He needed a bit of quiet, a bit of stability, if only for a moment. He was still shaking.
What had Earl done now? An image of the tank woman, crushing Earl as she’d threatened to crush him, flickered through his mind. He closed his eyes and let his chin sit on his chest.
He just needed a moment, just a few minutes of calm before going to look for his troublesome son. Again.
Hil hurried to catch up with her parents, dodging adults eager to start in this land of opportunity. She’d dressed up special for today, put on her best, most flowery dress, and tied her long blonde hair into tiny little braids arranged around her head in cute swirls. She’d even made the extra effort of putting on good shoes. Good shoes, she had come to learn, were always extremely uncomfortable for some reason.
Nobody noticed her effort. Even her parents were too eager to get off the boat – no, it’s a ship, she reminded herself – the ship they’d been living on for a month to notice her. And she was their daughter!
She caught up at the bottom of the ramp leading from the side of the enormous, clanking, rusty boat. Someone had idiotically decided to call it the Elegant Journey, a name which bore no resemblance to anything the stupid thing might have been a part of.
The adults were slowing. Hil slipped her hands into those of her parents, sandwiched between them as they clumped up with everyone else. The dock was amazing after being confined for so long. It was a large paved area, big enough to comfortably fit more people than she’d ever seen in one place. Maybe a few thousand. Beautiful, curved buildings ran along either side of it, the milky stone of their walls catching the early morning light and making them shine. Giant trees, redwoods or something, grew along the line where the dock ended and the new country began.
From what little she’d managed to see on her way down the ramp over the heads of the grown-ups, beyond the trees was a real countryside, with rolling hills and little houses dotted among stands of normal trees. Everything green and healthy, and enough space for everyone.
A stage had been set up at the far end of the gathering area, closing the normal exit road and giving the handsome man behind the podium enough height to see everyone. This man was their reason for coming to the new country.
Her parents – mostly her dad – believed they were moving to the future. Becoming part of the grand experiment of the age. They were going to create a new world, free of a bunch of stuff Hil didn’t understand. Politics and money, and old white guys on TV. All she knew was it meant getting out of the city, which was fine for her. She was twelve, and already a world traveller.
‘I can’t see,’ she said, tugging on Dad’s hand. He didn’t notice, his attention focused on the stage as though he couldn’t see anything else. ‘Dad. Daddy, I can’t see.’ He frowned for a second when he finally looked down at her, but he forced a smile – she could always tell when he forced it – and picked her up and put her on his shoulders. Some people behind them grumbled, so Hil made sure not to look at them.
‘Welcome,’ the man on the stage said. ‘Welcome to Bransford.’ The crowd gave a tired cheer and the man continued. ‘Your countries are failing you. Those who would prefer not to participate, those who would prefer to indulge themselves instead of doing a hard day’s work are fleeing to your cities. London and New York are full to capacity with the lazy and the irrelevant. So much so they’re madly building as fast as they can to accommodate them. And they’re giving them your money.

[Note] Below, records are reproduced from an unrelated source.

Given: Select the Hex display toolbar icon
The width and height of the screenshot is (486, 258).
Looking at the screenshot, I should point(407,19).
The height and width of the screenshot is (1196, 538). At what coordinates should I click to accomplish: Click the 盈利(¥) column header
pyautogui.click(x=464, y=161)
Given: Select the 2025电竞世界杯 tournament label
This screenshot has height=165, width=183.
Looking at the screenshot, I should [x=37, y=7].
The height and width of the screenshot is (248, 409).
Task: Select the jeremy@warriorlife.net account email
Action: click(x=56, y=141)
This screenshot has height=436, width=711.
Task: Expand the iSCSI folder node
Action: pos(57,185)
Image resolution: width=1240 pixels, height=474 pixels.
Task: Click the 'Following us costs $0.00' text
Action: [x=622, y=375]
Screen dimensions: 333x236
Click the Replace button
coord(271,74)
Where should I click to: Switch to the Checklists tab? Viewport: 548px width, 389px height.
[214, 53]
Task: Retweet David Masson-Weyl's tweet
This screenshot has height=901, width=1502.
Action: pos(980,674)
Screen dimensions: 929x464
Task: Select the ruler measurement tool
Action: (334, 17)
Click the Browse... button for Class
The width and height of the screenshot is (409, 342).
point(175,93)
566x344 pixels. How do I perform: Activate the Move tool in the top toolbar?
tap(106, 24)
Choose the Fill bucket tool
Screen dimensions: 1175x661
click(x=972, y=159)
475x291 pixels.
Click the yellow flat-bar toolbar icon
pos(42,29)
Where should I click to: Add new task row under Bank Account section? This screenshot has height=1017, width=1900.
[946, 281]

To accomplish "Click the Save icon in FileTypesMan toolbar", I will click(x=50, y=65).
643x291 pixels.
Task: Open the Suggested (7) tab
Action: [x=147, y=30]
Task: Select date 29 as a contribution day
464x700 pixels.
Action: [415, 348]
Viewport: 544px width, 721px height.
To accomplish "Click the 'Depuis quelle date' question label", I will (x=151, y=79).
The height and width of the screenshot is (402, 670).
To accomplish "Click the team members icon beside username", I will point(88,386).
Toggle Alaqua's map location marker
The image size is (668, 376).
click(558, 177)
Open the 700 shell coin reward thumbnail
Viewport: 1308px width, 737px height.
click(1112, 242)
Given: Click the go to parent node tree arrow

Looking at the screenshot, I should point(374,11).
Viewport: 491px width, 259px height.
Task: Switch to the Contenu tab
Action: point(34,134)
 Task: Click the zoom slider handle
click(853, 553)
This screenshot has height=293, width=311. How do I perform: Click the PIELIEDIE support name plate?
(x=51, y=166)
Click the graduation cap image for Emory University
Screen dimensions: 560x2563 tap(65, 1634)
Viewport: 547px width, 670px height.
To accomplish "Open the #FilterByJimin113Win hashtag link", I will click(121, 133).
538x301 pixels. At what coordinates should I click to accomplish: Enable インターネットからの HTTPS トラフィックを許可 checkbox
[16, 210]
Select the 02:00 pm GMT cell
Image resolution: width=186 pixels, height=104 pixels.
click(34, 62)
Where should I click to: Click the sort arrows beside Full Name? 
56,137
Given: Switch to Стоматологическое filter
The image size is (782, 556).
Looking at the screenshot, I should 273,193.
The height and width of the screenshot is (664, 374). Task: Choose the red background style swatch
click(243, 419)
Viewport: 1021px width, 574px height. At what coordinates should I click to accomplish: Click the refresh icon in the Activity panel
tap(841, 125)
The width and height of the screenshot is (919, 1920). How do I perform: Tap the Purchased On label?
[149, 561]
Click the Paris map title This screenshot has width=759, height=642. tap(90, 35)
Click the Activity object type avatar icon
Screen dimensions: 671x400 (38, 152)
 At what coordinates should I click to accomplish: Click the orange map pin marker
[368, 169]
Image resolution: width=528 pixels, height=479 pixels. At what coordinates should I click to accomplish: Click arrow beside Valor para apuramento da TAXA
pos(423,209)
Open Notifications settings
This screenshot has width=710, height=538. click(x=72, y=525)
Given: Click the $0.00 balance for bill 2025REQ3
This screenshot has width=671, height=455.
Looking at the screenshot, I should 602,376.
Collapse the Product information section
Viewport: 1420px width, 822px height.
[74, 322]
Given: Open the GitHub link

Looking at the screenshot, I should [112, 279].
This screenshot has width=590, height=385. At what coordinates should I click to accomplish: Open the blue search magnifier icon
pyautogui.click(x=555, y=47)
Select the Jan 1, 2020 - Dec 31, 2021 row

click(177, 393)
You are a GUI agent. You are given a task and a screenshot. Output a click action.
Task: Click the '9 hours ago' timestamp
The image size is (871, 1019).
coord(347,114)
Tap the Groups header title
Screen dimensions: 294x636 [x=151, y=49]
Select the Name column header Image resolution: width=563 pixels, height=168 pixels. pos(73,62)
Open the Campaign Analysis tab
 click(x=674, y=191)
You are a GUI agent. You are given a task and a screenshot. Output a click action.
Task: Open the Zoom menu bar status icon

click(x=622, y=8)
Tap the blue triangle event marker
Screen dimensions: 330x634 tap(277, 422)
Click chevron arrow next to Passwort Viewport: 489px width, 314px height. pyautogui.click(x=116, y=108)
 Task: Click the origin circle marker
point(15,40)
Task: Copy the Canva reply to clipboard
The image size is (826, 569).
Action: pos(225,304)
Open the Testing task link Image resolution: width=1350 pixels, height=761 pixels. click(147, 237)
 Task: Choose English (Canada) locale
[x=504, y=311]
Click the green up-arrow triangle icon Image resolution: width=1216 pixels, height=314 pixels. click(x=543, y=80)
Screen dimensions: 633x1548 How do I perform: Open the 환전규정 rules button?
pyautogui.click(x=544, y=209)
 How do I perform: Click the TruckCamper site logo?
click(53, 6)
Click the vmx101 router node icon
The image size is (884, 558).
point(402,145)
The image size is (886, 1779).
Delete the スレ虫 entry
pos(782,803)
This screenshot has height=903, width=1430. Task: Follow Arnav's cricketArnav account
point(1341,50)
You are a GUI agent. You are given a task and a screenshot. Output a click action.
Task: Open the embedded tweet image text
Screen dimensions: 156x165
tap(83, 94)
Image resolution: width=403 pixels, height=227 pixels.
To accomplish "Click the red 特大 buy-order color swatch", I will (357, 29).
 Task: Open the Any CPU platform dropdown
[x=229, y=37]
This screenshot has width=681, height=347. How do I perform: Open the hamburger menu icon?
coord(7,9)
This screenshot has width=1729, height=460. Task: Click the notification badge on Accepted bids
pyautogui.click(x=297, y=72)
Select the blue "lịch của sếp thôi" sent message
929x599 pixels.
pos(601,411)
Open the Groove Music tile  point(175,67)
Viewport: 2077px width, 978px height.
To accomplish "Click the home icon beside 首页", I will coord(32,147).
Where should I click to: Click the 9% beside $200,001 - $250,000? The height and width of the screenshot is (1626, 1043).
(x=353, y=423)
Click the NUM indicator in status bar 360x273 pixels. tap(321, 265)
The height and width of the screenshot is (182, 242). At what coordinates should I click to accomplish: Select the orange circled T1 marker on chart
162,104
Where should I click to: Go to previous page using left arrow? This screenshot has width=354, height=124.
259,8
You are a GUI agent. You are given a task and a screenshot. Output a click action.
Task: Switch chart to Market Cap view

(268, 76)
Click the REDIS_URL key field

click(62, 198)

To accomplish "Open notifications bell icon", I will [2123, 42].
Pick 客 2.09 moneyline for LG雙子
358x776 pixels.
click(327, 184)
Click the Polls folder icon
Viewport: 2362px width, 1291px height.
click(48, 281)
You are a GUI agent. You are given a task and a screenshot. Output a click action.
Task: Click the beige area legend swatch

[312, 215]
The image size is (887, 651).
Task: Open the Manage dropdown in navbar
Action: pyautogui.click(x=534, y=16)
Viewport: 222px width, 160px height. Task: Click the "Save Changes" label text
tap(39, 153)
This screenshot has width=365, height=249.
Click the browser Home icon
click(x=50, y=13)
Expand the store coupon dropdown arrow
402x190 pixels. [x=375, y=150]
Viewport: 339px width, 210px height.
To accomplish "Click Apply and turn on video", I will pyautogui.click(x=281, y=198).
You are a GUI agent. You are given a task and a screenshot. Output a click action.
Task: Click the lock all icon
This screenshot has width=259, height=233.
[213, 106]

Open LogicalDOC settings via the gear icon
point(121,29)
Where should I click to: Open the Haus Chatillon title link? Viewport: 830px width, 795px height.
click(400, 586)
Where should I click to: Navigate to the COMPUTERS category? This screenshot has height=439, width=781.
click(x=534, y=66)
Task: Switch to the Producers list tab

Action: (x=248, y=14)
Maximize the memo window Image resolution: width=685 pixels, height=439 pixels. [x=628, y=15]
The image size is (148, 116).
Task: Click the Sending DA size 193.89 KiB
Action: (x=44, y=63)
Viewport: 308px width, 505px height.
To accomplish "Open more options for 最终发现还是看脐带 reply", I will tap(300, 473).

‘Here you will be rewarded for your work. We won’t coddle the irrelevant members of society, the ones who don’t want to get involved but would rather live off the excess. The world has no more excess to offer, yet still they come. Not here though. Here we will remake the world, rebuild it as it once was. Here you’ll be free.
‘Here no government will take your money in taxes. Here you’re in charge. If you want a nice home and a comfortable life then work hard and get it. If you want to lie around all day and feel sorry for yourself then you can get out.’
The crowd erupted at the final line and Hil winced at the thunderous noise around her. The emotions on people’s faces were hard to read; happiness, hope, but also anger, for some reason. Dad’s face was out of sight, but she imagined she’d see anger there. He was always saying things like the man on the stage. Mom was just tired.
When the applause and shouting died down, the man on the stage continued. ‘Thank you for being a part of this my friends. Thank you for coming here. As long as you’re happy to do your part you’re welcome to stay on my island.’
People started moving toward the milky white buildings. They were immigration offices, she’d been told. She didn’t notice though.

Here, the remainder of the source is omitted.